Tere Liye memilih sebuah toko buku yang berisi sejumlah bacaan, sejumlah catatan perjalanan sebagai latar cerita ini, seolah ingin mengisyaratkan bahwa cerita ini adalah catatan perjalanan Tania secara fisik maupun psikis selama sepuluh tahun. Penuturan kisah bertahun-tahun tersebut “diekstrak” dalam alur flash back-nya di toko buku tersebut, yang berlangsung selama satu setengah jam saja.
Tempat itu memang menyimpan banyak kenangan bagi Tania, seperti diungkapkan dalam kalimat perenungannya,
“Toko buku ini penting. Selalu penting.
Toko buku ini menjadi penanda perjalanan epuluh tahun terakhir hidupku yang penuh warna.” (Liye, 2010:16).
Akan tetapi, tidak hanya itu. Tere Liye juga memanfaatkan fisik toko buku untuk membawa pikiran pembacanya kepada sebuah kondisi yang akan ditayang dalam jalinan cerita berikutnya. Seolah ingin mempersiapkan pikiran pembaca, Tere Liye mengajak kita “melihat” dari sebuah toko buku. Tidak hanya rak-raknya yang penuh dengan buku-buku yang tersusun rapi, tetapi juga tempat-tempat lain yang mampu dijangkau oleh tatapan mata Tania, yang ditayangkan melalui bingkai sebuah jendela. Melalui mata Tania, pembaca diajak melihat sejumlah realita kehidupan yang penuh warna. Dari jendela itu ia melihat kemesraan sepasng kekasih, juga kemarahan sejumlah pengguna jalan. Dari jendela itu ia melihat sejumlah remaja yang ketawa-ketiwi dan para pekerja yang terus bekerja di bawah guyuran hujan. Sejumlah paradoks yang kemudian akan kita temukan dalam pergulatan alam pikir sang tokoh.

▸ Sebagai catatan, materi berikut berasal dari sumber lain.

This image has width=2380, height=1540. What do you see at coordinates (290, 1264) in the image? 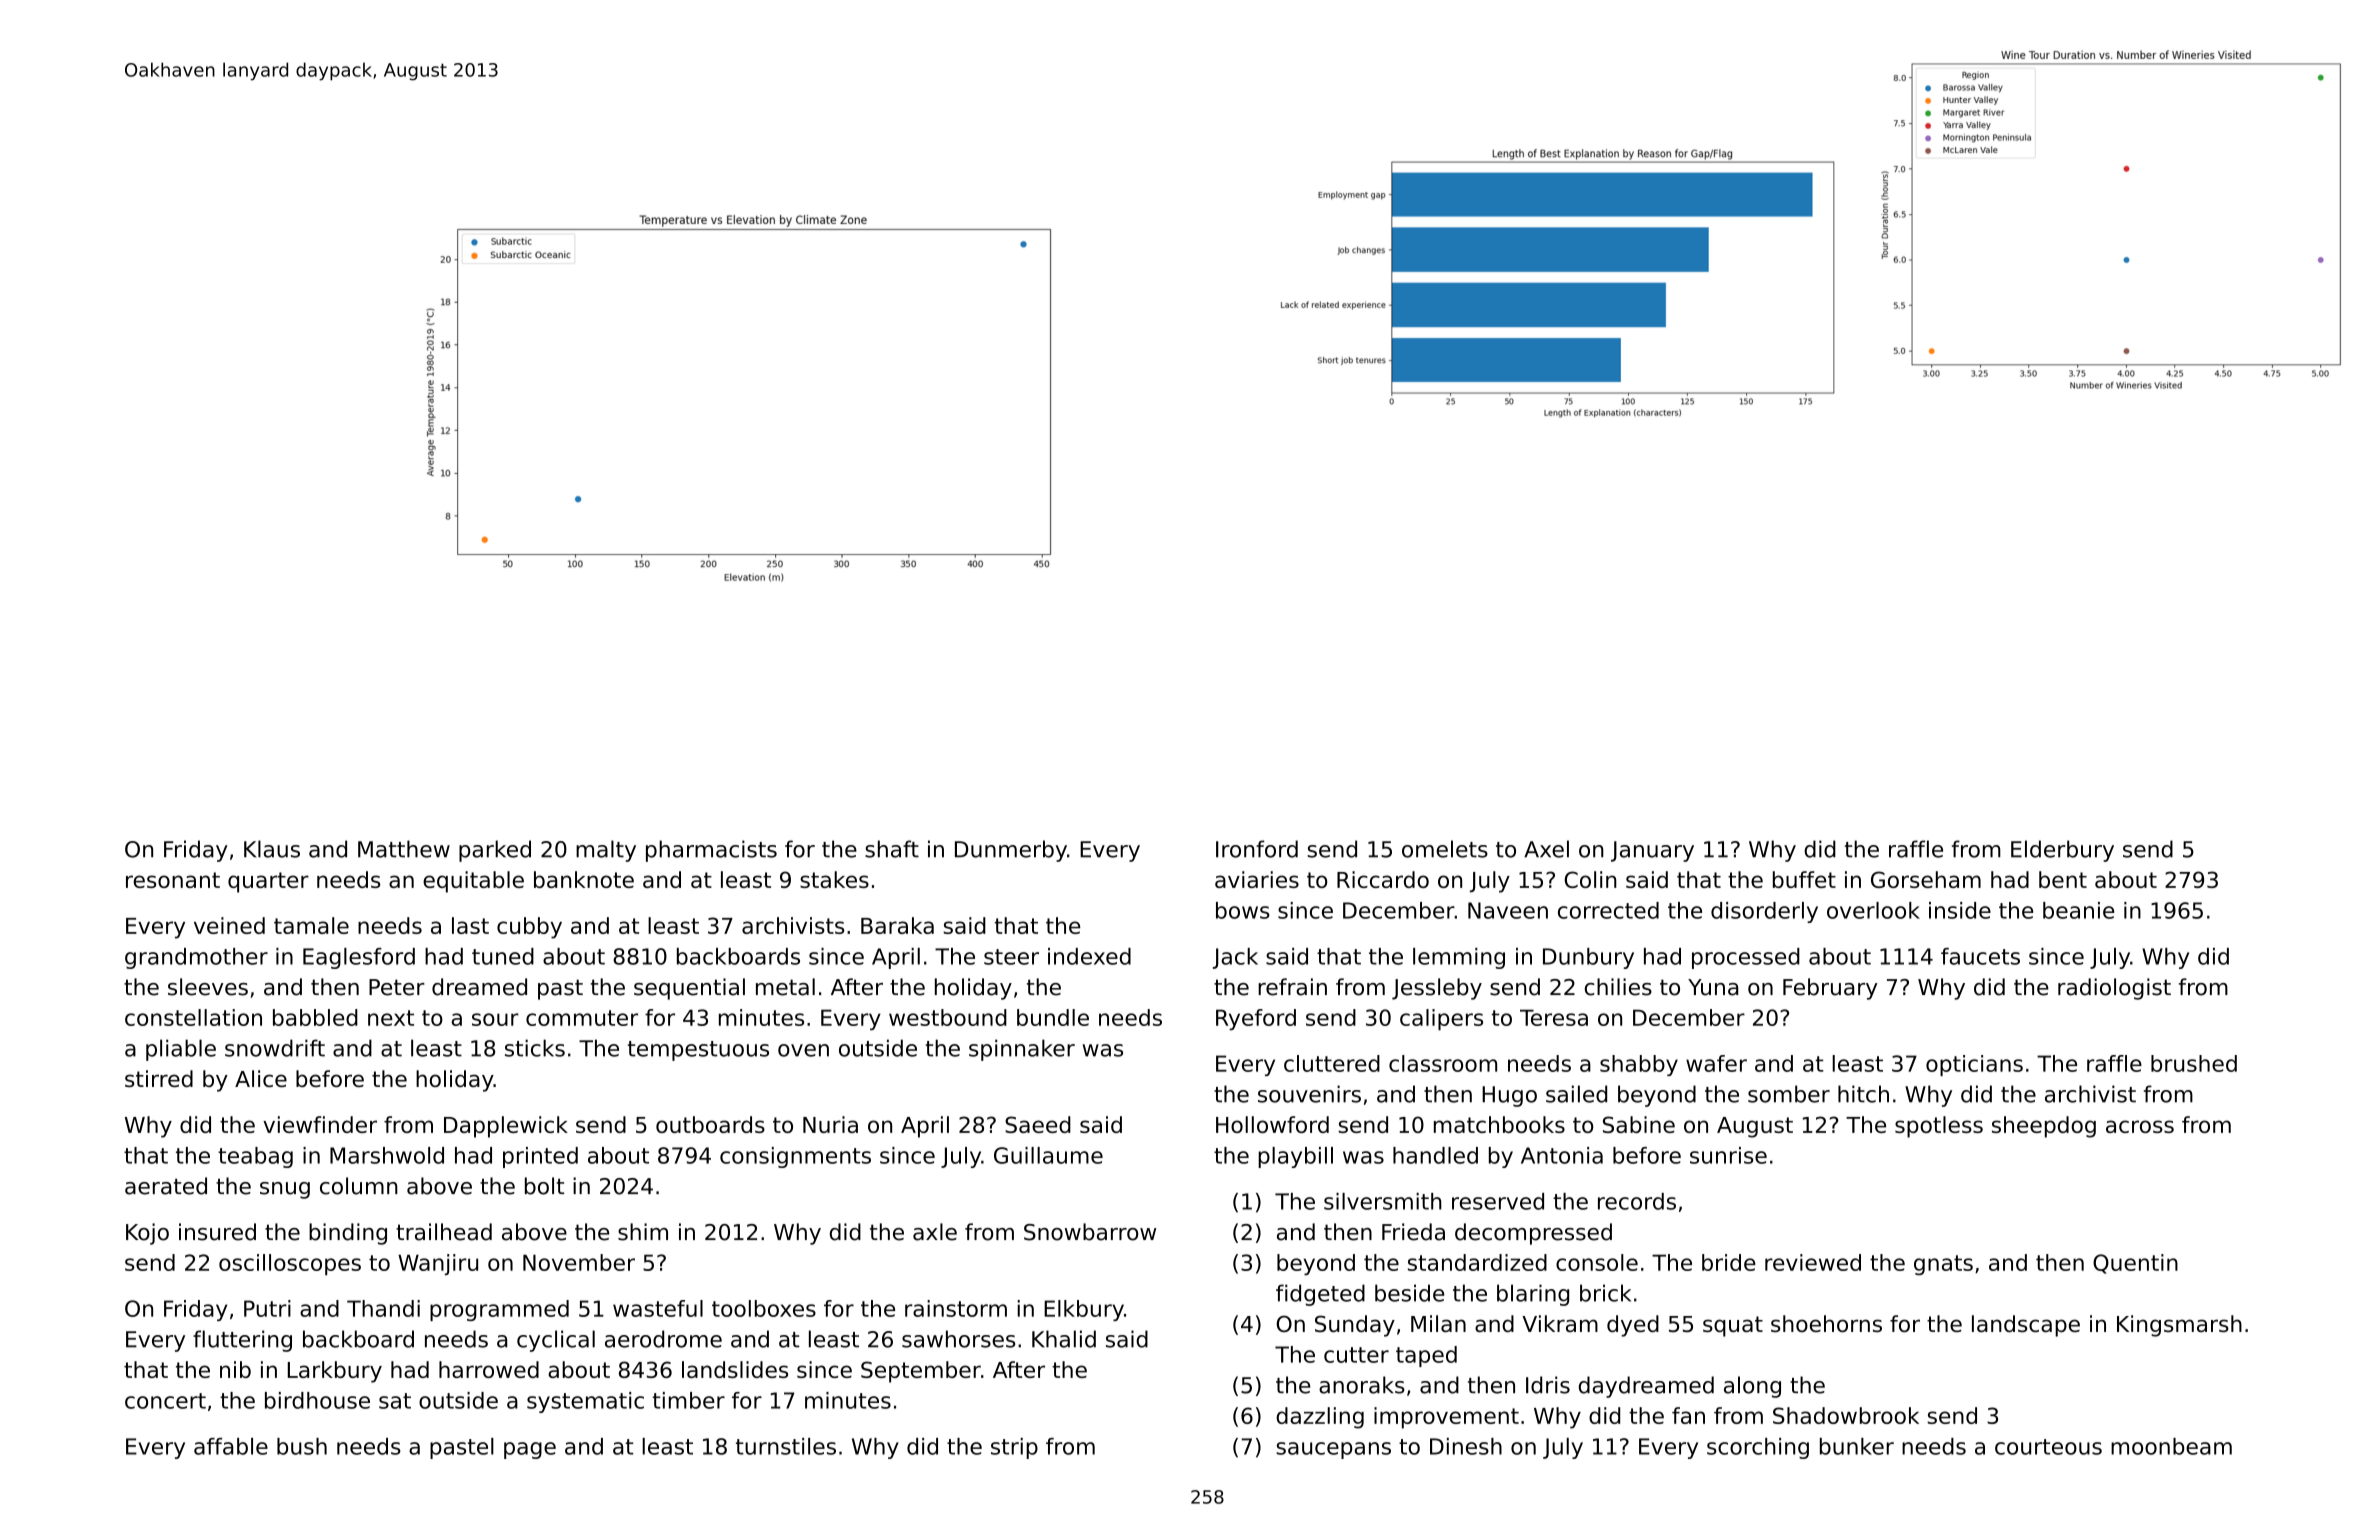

Buku adalah jendela dunia. Melalui buku, kita dapat menjelajah ke negeri yang mustahil kita kunjungi sekalipun. Semisal negeri mimpi! Dan, novel ini memilih latar sebuah toko yang berisi tidak hanya sebuah buku, tetapi ratusan, bahkan mungkin ribuan buku! Inilah poin penting yang menjadi alasan kuat mengapa novel ini harus dimulai tidak di sebuah kamar yang sepi atau di sebuah mal yang penuh keramaian, tidak juga di jalan raya yang penuh dengan keriuhan, atau sebuah kelas yang dihiasi oleh keceriaan para remaja, melainkan sebuah toko buku!
Catatan:
Esai ini saya tulis untuk kegiatan pembelajaran SMA, Kelas XII. Ditulis berdasarkan sebuah novel karya Tere Liye, Daun Yang Jatuh Tak Pernah Membenci Angin,dengan rujukan Bab I “Pukul 20.00: Saat Semuanya Berawal” (halaman 7-23)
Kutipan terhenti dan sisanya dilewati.